Kot szedł spokojnym krokiem, zadzierając wysoko głowę i prężąc swój prążkowany ogon. Zachowywał się tak, jakby był co najmniej „pępkiem świata”. Wcale się nie dziwię Burkowi, że postanowił pokazać mu „gdzie raki zimują”. Zerwał się więc na nogi i ruszył w pościg. Jego zesztywniałe i zastałe od długiego lenistwa kości nie poruszały się tak szybko jakby tego chciał. Toteż już po kilku minutach kot, chociaż gruby i ociężały, zdołał umknąć, a nasz nosiciel zadyszany i zziajany, powłócząc łapami wrócił na nasze posłanie.

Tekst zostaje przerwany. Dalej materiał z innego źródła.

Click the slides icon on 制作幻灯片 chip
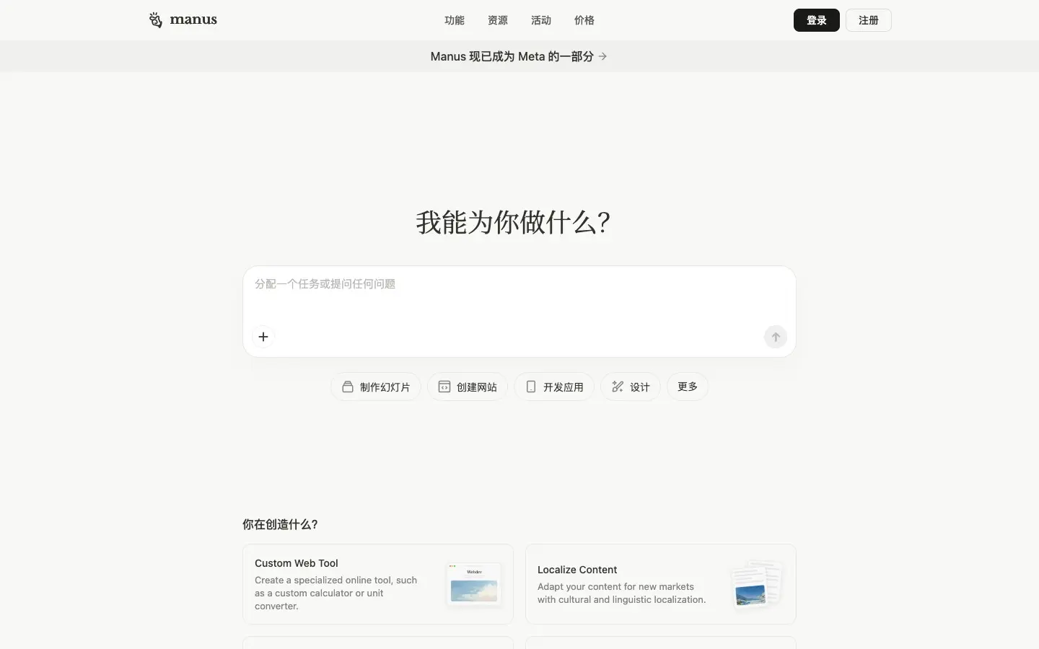 (x=348, y=387)
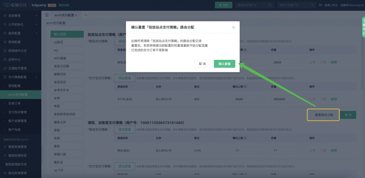
Task: Click the 更新说明 link in header
Action: click(65, 5)
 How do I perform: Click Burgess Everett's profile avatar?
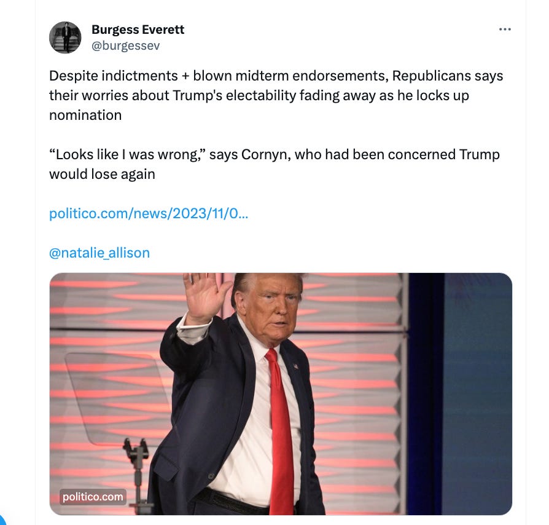click(x=65, y=38)
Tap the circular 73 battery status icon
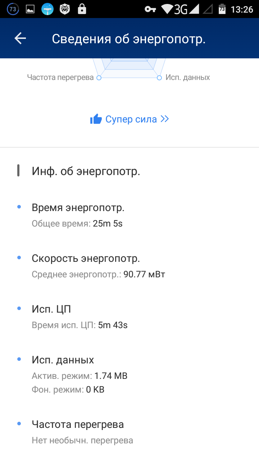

Dla nas były to jednak najdłuższe minuty w naszym krótkim życiu. Obserwując kota, nie zdawaliśmy sobie sprawy co nas czeka. Nawet w chwili, gdy Burek podnosił się na cztery łapy nie przeczuwaliśmy najgorszego. Dopiero w chwili gdy wykonał pierwszego susa w kierunku kota, a ogonem szarpnęło niczym katapultą, przypomnieliśmy sobie, że znajdujemy się na czubku tejże katapulty.

„AAAAAAAAA….”, krzyczeliśmy wraz z Sysakiem łapiąc się czego popadnie. Sysak złapał się jakiegoś kłaka. Ja nie miałem tyle szczęścia. Potężne machniecie ogona wytrąciło mnie z równowagi. Poczułem jak wielka siła sprawiła, że moje nogi oderwały się od psiego ogona. Próbowałem uchwycić się jakiegoś włosa. Machałem odnóżami próbując się czegoś złapać. W końcu złapałem za coś co jak się wkrótce okazało, było jedną z nóg Sysaka.

– Trzymaj się mocno! – Zakrzyknął do mnie przyjaciel.

– Ty również mocno się trzymaj! – odkrzyknąłem, a w tej samej chwili kolejne machnięcie psiego ogona sprawiło, że poczułem się jakbym był na gigantycznej huśtawce. Na ułamek sekundy zawisłem w powietrzu. Zobaczyłem wszystko jakby w zwolnionym tempie. Kocura wykonującego skok na drzewo, Burka pędzącego za nim, psi ogon, Sysaka kurczowo ściskającego psie kłaki, oraz siebie, trzymającego mocno jego nogę. Nagle poczułem kolejne szarpnięcie, gdy ogon znów zaczął opadać w dół. Kolejne szarpnięcie, jeszcze jedno i kolejne. Trzymałem się tak mocno, że omal nie zmiażdżyłem nogi Sysakowi. Ten coś krzyczał do mnie, ale nie byłem w stanie zrozumieć co. I wtedy stało się coś strasznego. Coś co sprawiło, że całe życie przebiegło mi przed oczami. Otóż kolejne szarpnięcie sprawiło, że kłaki, których trzymał się Sysak, urwały się i obydwaj zostaliśmy wyrzuceni wysoko w powietrze. Lecieliśmy tak przez chwilę, która wydawała się być wietrznością. Ja wciąż ściskałem nogę przyjaciela, a on wciąż trzymał w garściach urwane kłaki. Obydwaj szybowaliśmy w powietrzu zastanawiając się gdzie przyjdzie nam wylądować.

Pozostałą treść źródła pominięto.